On a coutume de dire que la société française éprouve un véritable tropisme pour l’égalité. Mythe ou réalité ?

Mythe et réalité, à vrai dire. L’égalité est une valeur à laquelle les Françaises et les Français sont très attachés nominalement. Elle participe d’un idéal républicain autour duquel une très large majorité se réunit, et qui s’exprime d’abord dans un principe d’égalité devant la loi. Cette valeur doit cependant être définie quant à son contenu. Pour la « vigoureuse génération de 1789 », selon l’expression du philosophe et historien Alexis de Tocqueville, l’égalité traduisait le désir de voir la dignité de chacun également reconnue et, à travers elle, une certaine vision de l’individu comme être de liberté. Il fallait que chacun puisse être libéré des diverses formes de déterminismes sociaux pour acquérir la possibilité de vivre et conduire sa vie selon ses préférences. Pour cela, il fallait aller au-delà de l’affirmation de l’égalité formelle face à la loi en redistribuant de la richesse et en protégeant les personnes que la concurrence économique, sociale, culturelle et politique tendait à fragiliser. C’est le ressort d’un Etat social auquel les Français sont tout autant attachés. Un Etat social qui a ses mérites, mais qui connaît aussi des limites. Ce qui pourrait nous conduire à nous interroger sur la portée de notre attachement à l’égalité et qui, aujourd’hui, peut constituer un frein à sa réalisation, à notre capacité à faire de ce mythe une réalité.

Vivons-nous réellement dans une société plus inégalitaire qu’il y a vingt ou trente ans ?

Il faudrait distinguer en fonction des domaines. Une chose est certaine cependant : sur des aspects centraux de la dynamique inégalitaire, la situation s’est dégradée. C’est le cas sur le plan scolaire. Les chances d’accéder au bac pour les milieux les moins favorisés se sont accrues, mais nettement plus pour les classes privilégiées. On sait aussi que les filières d’études dans le secondaire sont très différenciées selon les catégories sociales. En 2012, par exemple, 31 % des enfants d’ouvriers qui ont eu leur bac l’ont eu dans une filière générale, 23 % dans une filière technologique et 46 % dans une filière professionnelle. La situation est bien différente à l’autre extrémité du spectre social : 75 % des enfants de cadres supérieurs ont eu un bac général, 14 % un bac technologique et 10 % un bac professionnel.
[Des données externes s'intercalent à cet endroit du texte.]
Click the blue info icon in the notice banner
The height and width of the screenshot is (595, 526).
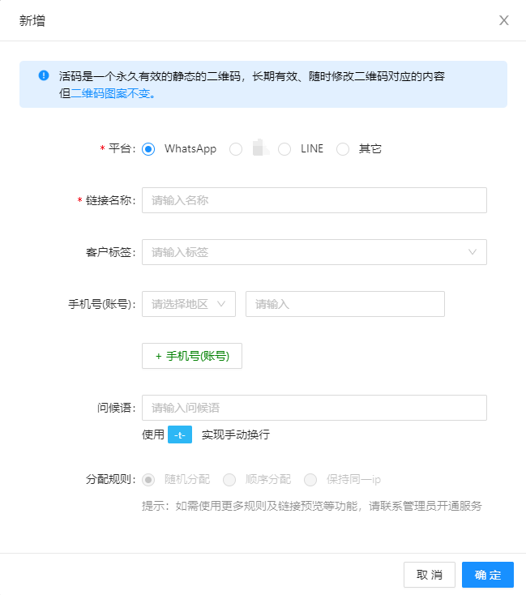[x=44, y=75]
Cette dégradation se ressent également sur le plan des revenus. L’OCDE a observé que, dans les 34 pays membres de l’organisation, nous avons atteint un niveau record depuis trente ans. Dans les années 1980, le revenu moyen des 10 % les plus riches était sept fois plus important que celui des 10 % les plus pauvres. Aujourd’hui, il est près de dix fois plus élevé.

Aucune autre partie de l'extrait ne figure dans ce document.